Les prochains pas des zapatistes

Textes publiés entre décembre 2012 et mars 2013 par l’EZLN
vendredi 5 avril 2013

Le 21 décembre, les zapatistes, qui poursuivent en toute discrétion leur lutte pour l’autonomie, la démocratie, la liberté et la justice, se sont à nouveau manifestés aux yeux du monde. En ce jour de la soi-disant « fin du monde », 40 000 zapatistes (indigènes mayas), des 5 régions autonomes (La Realidad, Oventik, Morelia, La Garrucha et Roberto Barrios) ont défilé en silence absolu dans 5 des principales villes du Chiapas (Altamirano, Comitan, Ocosingo, San Cristobal de las Casas, Palenque). Après les passe-montagnes pour être reconnus, le silence pour être entendu... Le message, publié sous forme de communiqué était clair :

« VOUS AVEZ ENTENDU ?

C’est le bruit de votre monde qui s’écroule.

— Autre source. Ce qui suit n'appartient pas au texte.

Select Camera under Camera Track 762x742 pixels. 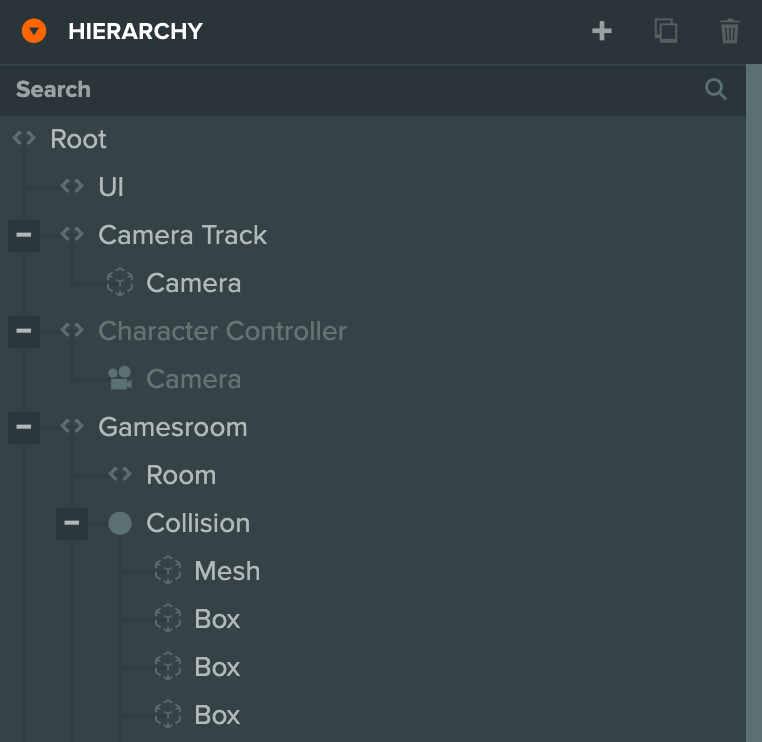[193, 283]
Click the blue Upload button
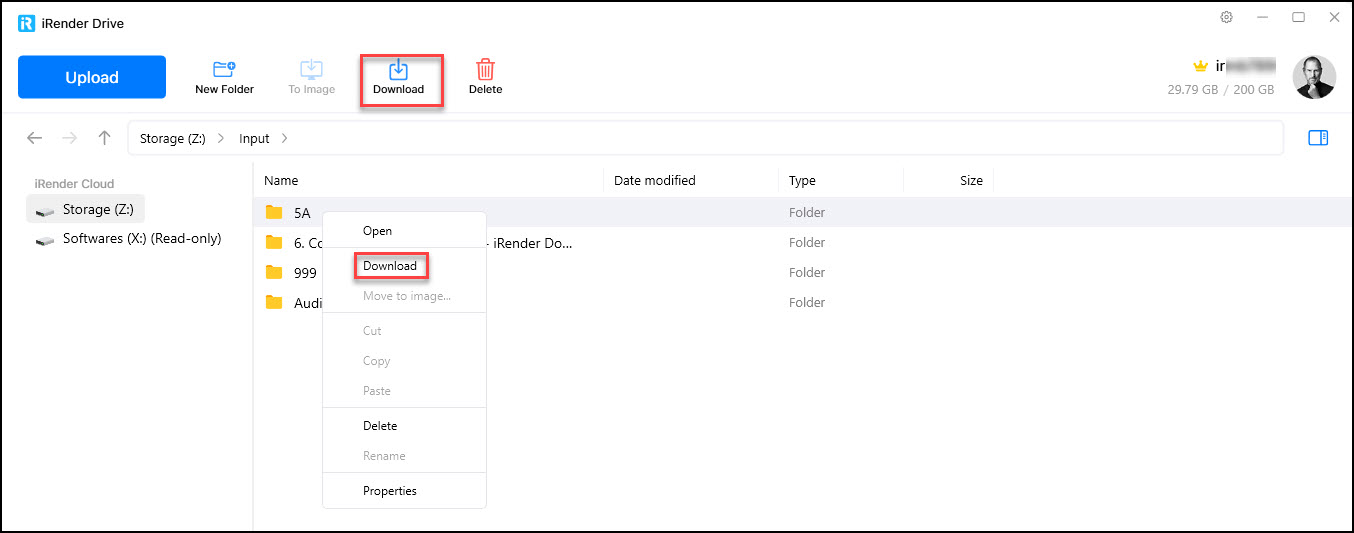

C’est celui du nôtre qui resurgit.

Le jour où le jour fut, c’était la nuit.

Et ce sera la nuit le jour où ce sera le jour.

DÉMOCRATIE !

LIBERTÉ !

JUSTICE ! »

Dans chaque ville, les zapatistes ont défilé en passant tou-tes sur une estrade aménagée à l’arrière d’une camionnette. Un autre message : pas de tribune réservée à certain-es, pas de leader, tou-tes les zapatistes décident de leur destin.

Le 30 décembre, par un second communiqué, les zapatistes annoncent leurs prochains pas : ils souhaitent réactiver leur réseau national et international dans le cadre de la Sixième Déclaration de la Forêt Lacandone.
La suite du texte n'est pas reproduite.